Your wheel acts like a big lever turning one way and the axle is trying to turn the other way.. this puts tons of stress on the corners of the flatspots of the axle, trying to twist it. That twist can spread the D.
By simply adding that small washer-arm, you are closing the U, so it is much stronger and adding a lever so less force is needed to stop rotation. You're also increasing the thickness of the metal holding it, so there is more contact area.
For your power levels, theres no need for anything larger, you will never break this. Just keep the wheel nuts tight.

Assuming thick enough metal, a torque plate like you pictured would work for a 70,000watt motorcycle. You're at 540 peak watts right now.

 

[MrDude_1]

btw, dont feel bad about wanting to overkill it.
You should see these monster wires I use to wire all my packs with. I know I can just use 10ga wire, but I still have 6ga battery packs just in case I ever want to constantly pull 100s of amps for whatever reason. :lol:

 

[cemelski]

Thanx for the responses.

So my assumption that these 'torque arms' transfer the torque to the weakest point in stead of the to a point on the frame is not correct?

Btw: if i drive at top speed (20mph) does the motor apply a lot of torque then, or is this minimal?

Btw2: if i ride a regular bike (without motor), is there any torque then on the rear axle? If i accelerate as hard with pedal power instead of motor power, is the amount of torque on the dropouts the same or is this due to the u shape of the motor axle?

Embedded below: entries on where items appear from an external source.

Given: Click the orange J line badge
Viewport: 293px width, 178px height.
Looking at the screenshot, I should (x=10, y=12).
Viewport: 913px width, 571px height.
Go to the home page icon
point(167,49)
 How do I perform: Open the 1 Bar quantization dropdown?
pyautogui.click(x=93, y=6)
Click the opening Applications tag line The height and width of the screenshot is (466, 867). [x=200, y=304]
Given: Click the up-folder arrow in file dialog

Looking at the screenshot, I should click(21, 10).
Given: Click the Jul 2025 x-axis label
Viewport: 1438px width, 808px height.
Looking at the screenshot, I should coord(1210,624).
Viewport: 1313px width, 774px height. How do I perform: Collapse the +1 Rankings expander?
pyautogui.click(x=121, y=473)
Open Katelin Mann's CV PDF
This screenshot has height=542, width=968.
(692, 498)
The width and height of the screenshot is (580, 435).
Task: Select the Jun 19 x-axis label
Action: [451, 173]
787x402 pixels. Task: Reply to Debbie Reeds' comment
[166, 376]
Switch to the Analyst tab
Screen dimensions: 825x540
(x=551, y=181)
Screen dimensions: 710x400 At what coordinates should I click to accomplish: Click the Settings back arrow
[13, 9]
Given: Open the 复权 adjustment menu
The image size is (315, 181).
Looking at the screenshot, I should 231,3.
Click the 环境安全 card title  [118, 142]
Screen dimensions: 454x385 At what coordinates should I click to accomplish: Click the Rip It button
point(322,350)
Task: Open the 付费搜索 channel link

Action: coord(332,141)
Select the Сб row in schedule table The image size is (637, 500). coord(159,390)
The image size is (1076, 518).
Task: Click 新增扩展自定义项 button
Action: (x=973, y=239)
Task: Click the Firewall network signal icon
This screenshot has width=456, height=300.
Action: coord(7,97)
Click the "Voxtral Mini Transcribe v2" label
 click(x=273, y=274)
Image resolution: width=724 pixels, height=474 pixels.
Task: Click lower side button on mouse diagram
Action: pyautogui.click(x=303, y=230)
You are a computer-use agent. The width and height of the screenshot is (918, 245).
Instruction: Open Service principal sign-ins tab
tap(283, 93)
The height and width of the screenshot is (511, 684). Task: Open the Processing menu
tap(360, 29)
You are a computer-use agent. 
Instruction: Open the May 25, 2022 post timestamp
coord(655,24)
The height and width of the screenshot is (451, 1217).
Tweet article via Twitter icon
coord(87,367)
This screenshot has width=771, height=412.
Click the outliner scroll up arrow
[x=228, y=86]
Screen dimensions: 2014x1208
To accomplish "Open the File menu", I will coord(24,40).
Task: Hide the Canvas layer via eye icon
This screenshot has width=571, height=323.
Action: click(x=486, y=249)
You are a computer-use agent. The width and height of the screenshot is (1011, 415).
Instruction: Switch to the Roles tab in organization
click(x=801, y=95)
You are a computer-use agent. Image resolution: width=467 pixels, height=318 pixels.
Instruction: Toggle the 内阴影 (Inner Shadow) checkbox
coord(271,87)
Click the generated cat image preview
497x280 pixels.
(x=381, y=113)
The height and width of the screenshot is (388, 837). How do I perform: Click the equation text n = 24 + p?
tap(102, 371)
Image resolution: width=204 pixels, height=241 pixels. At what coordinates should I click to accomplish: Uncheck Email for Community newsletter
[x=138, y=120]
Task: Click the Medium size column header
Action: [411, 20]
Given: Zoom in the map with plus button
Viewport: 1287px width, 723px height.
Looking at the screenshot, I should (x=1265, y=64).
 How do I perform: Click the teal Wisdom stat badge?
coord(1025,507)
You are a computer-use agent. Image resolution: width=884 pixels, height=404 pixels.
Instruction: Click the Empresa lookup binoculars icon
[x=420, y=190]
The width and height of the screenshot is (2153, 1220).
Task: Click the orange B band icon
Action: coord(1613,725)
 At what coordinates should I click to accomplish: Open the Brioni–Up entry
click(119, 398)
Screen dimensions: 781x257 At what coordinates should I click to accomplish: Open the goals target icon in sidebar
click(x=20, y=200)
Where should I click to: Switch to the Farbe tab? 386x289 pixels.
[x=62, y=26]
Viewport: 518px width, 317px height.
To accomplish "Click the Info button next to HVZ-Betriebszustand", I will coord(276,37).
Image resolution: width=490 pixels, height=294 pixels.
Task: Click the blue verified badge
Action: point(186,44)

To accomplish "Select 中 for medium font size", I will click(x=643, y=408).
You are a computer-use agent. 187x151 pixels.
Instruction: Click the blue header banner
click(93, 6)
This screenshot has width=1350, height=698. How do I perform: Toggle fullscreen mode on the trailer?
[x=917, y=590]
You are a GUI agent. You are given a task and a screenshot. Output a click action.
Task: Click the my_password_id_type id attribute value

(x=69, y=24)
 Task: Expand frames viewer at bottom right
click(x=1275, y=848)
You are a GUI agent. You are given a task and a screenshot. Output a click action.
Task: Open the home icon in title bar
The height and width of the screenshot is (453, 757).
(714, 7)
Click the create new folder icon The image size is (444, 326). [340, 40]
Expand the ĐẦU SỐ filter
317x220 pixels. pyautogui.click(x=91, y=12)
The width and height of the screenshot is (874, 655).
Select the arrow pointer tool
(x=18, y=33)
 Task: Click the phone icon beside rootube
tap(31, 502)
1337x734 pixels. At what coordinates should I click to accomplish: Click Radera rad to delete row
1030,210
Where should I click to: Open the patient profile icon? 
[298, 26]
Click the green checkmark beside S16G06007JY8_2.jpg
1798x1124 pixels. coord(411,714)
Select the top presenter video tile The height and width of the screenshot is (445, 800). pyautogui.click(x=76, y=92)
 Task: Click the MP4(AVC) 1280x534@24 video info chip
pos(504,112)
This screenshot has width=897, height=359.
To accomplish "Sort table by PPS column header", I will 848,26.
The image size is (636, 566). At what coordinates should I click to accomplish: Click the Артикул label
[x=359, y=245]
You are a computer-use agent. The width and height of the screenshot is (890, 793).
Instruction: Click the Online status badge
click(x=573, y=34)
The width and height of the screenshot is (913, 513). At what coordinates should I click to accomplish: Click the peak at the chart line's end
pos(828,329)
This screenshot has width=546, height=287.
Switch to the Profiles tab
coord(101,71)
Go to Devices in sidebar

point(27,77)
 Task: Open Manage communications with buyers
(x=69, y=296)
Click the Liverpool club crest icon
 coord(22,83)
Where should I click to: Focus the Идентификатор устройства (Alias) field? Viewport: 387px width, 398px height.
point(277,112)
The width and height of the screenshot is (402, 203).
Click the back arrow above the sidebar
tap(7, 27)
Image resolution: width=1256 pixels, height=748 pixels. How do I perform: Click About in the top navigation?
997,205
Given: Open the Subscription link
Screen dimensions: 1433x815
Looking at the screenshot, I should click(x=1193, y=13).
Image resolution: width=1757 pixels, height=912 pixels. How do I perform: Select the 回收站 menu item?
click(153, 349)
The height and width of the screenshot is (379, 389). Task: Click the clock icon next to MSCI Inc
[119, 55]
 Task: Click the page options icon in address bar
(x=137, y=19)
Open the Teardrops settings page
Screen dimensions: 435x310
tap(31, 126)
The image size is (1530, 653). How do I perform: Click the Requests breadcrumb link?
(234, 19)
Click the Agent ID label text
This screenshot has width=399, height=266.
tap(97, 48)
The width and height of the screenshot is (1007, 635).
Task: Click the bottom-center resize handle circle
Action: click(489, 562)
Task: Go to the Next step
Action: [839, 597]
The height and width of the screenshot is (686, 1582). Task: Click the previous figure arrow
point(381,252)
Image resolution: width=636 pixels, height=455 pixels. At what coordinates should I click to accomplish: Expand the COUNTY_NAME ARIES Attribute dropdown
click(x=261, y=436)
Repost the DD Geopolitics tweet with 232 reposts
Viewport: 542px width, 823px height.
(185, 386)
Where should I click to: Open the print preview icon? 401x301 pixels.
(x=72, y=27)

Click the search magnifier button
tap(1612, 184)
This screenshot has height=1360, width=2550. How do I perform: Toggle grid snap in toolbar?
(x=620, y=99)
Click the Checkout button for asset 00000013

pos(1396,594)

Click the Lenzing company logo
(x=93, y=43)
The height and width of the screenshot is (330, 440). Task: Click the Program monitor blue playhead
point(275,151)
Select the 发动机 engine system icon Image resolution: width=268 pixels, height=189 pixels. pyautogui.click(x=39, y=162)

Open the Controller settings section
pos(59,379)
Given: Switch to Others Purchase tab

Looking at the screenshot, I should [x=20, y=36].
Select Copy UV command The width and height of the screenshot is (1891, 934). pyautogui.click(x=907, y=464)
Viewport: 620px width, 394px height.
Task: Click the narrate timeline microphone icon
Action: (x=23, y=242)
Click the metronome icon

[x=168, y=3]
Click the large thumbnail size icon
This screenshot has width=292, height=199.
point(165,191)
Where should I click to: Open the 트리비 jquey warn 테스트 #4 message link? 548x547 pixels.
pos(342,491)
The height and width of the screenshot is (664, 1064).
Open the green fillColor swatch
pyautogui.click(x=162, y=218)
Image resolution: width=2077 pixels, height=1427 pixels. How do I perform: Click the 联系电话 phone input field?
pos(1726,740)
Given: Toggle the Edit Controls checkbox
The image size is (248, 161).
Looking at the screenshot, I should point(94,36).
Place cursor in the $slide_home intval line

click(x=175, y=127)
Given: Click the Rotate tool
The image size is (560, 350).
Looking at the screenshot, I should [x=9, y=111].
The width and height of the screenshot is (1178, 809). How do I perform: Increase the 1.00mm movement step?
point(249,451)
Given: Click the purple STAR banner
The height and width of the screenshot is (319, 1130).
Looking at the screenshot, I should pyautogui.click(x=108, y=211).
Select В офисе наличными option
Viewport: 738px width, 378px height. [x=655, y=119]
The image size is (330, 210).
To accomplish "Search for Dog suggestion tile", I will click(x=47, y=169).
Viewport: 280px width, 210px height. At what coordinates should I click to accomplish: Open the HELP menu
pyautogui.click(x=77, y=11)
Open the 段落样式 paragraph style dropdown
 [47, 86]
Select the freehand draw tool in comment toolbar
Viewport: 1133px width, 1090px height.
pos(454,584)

I don't really get this...

 

[Voltron]

There is no twisting of the axle from regular pedaling... its just sitting there giving the wheel something to spin on. But with hub motor, the axle is whats holding the center of the motor still while the outside spins around it, concentrating a lot of twisting force onto the mouth of the dropout. The dropout only has to spread a tiny bit and the axle will try to rotate.. the whole dropout piece is actually really strong... It just wasn't meant to resist concentrated twisting in that one tiny spot.
With even the hardest pedaling, the wheel is mostly just trying to shift a little to one side... But if it helps to visualize it, imagine putting a rod shaped like that axle into a drill held by a buddy, and then holding it tight enough with your hand that it makes the drill yank out of his hand instead of spinning. That's what the torque arm is helping with.

And your maximum force on there occurs during acceleration from a stop... esp if it's bumpy. Steady speed cruising doesn't put a lot of load there.

 

[dogman dan]

Don't blame you for worrying, don't want to ruin a great bike.

But your existing TA is plenty good.

Simple explanation is that when the motor tries to turn forward, the axle tries just as hard to turn backwards. So you need the frame, the pressure of the nut, and ideally a torque arm helping the first two to resist the desire of the axle to twist backwards.

The forces involved can be big, if the hill is steep, or the weight of the bike is heavy. But your torque arm is plenty good to resist a lot more than your motor can put out. I have the exact same thing on one of my bikes, with a much bigger, much more powerful motor. It's been fine, for quite a few years now.

Pedaling while you start up is a good thing. Pedaling till you are going 10 mph even better. But not to save the frame, that is taken care of. The pedaling will lessen the strain on your battery, and extend range.

personally,, I tend to favor gas it till I'm going 10 mph, then start pedaling easy. My battery is strong, and I'm weak. so I do it that way. Before I got sick,, I pedaled first.